Brief:
I was asked to review and edit a tech startup's application for Y Combinator, a startup accelerator that helps new companies secure funding. It was important that the application use American English and convey a professional, yet relatively informal TOV. Included is an excerpt of the original text, followed by my edit. Changes are shown.
Copy (original):
We're building a computer vision system that helps industrial managers to monitor their production output. The value is in transparency of the production process and resulting output for the managers, even when they're not on site. It provides detailed vision of every item produced and large-scale analysis. The system identifies individual items on the production line, counts them and looks for anomalies. It keeps record of all inspected items, provides analytics for data-driven optimization and visual proof to investigate quality issues or customer complaints. The system is designed to be easy to install out-of-the-box by the end user, and fit most discreet manufacturing lines.
Team: The team has 15 years experiece in AI consulting and industrial manufacturing.
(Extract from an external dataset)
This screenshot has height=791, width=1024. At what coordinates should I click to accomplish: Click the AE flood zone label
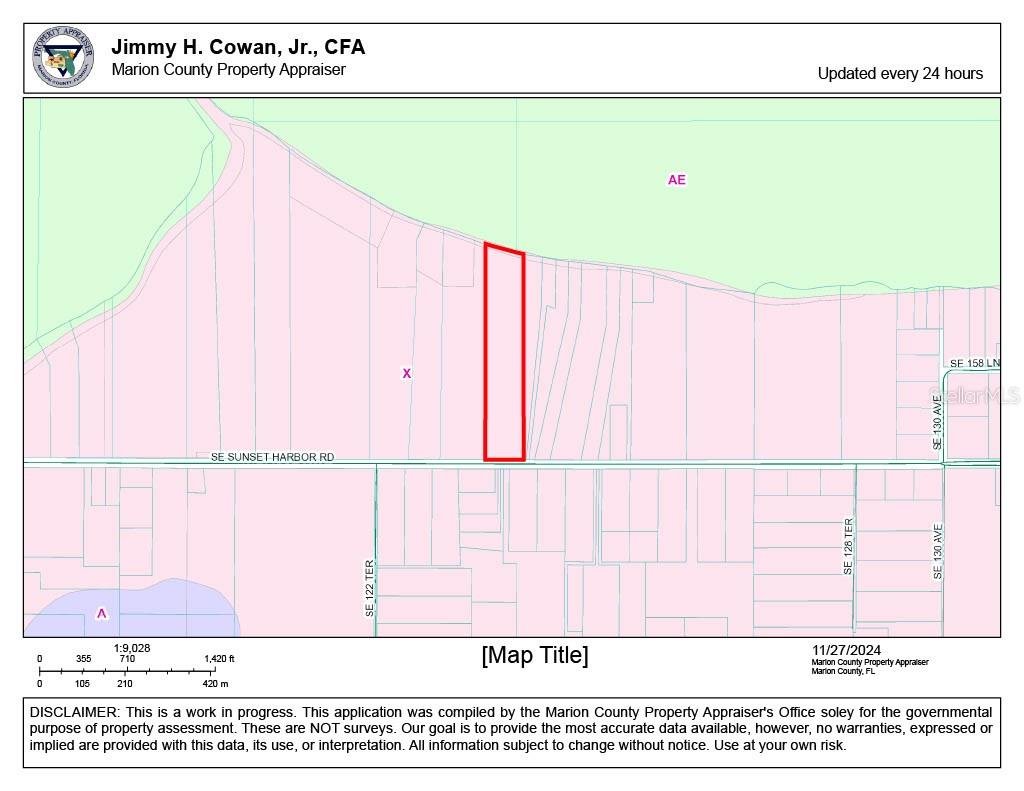pos(677,180)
AB InBev, Siemens, Boston Sceintific, VW, GM, Peugeot-Citroen, Intel, GE. Product: Proof of concept, including image capture, segmentation, preprocessing, anomaly detection, hardware and installation design Implementations: a pilot integration on the production line of a major beverage manufacturer. Partnerships: strategic cooperation with a major industrial computers manufacturer; strategic partnership with NVIDIA (Elite partner status).
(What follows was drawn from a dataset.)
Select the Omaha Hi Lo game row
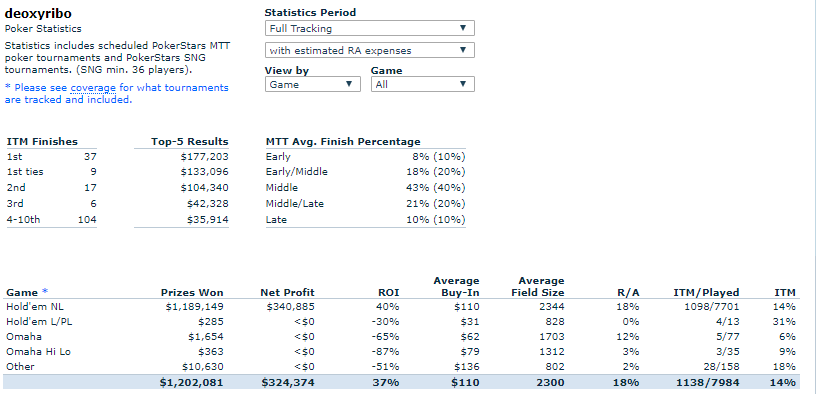 (x=401, y=352)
All founders have been working on the system for three years, one of the founders - full time since Sept 2020 (engineering the system on-site, managing the development team, working with the customer)
Copy (edited):
We're building a computer vision system that helps industrial managers monitor their production output. Its value is in the transparency of the production process and the resulting output for managers, even when they're not on site. It provides detailed supervision of every item produced and large-scale analyses. The system identifies individual items on a production line, counts them, and looks for anomalies. It also keeps a record of all inspected items and provides analytics for data-driven optimization and visual proof to investigate quality issues or customer complaints. The system is designed to be easy to install out-of-the-box by the end user, and it fits most discreet manufacturing lines.
Team: Our team has over 15 years’ experience in AI consulting and industrial manufacturing. We have collaborated with such companies as AB InBev, Siemens, Boston Scientific, VW, GM, Peugeot-Citroen, Intel, and GE. Product: Proof of concept, including image capture, segmentation, preprocessing, anomaly detection, hardware, and installation design Implementations: A pilot integration on the production line of a major beverage manufacturer. Partnerships: Strategic cooperation with a major industrial computers manufacturer; a strategic partnership with NVIDIA (Elite partner status).
All of our founders have been working on the system for three years, with one of them in a full-time capacity since Sept 2020 (engineering the system on-site, managing the development team, and working with the customer).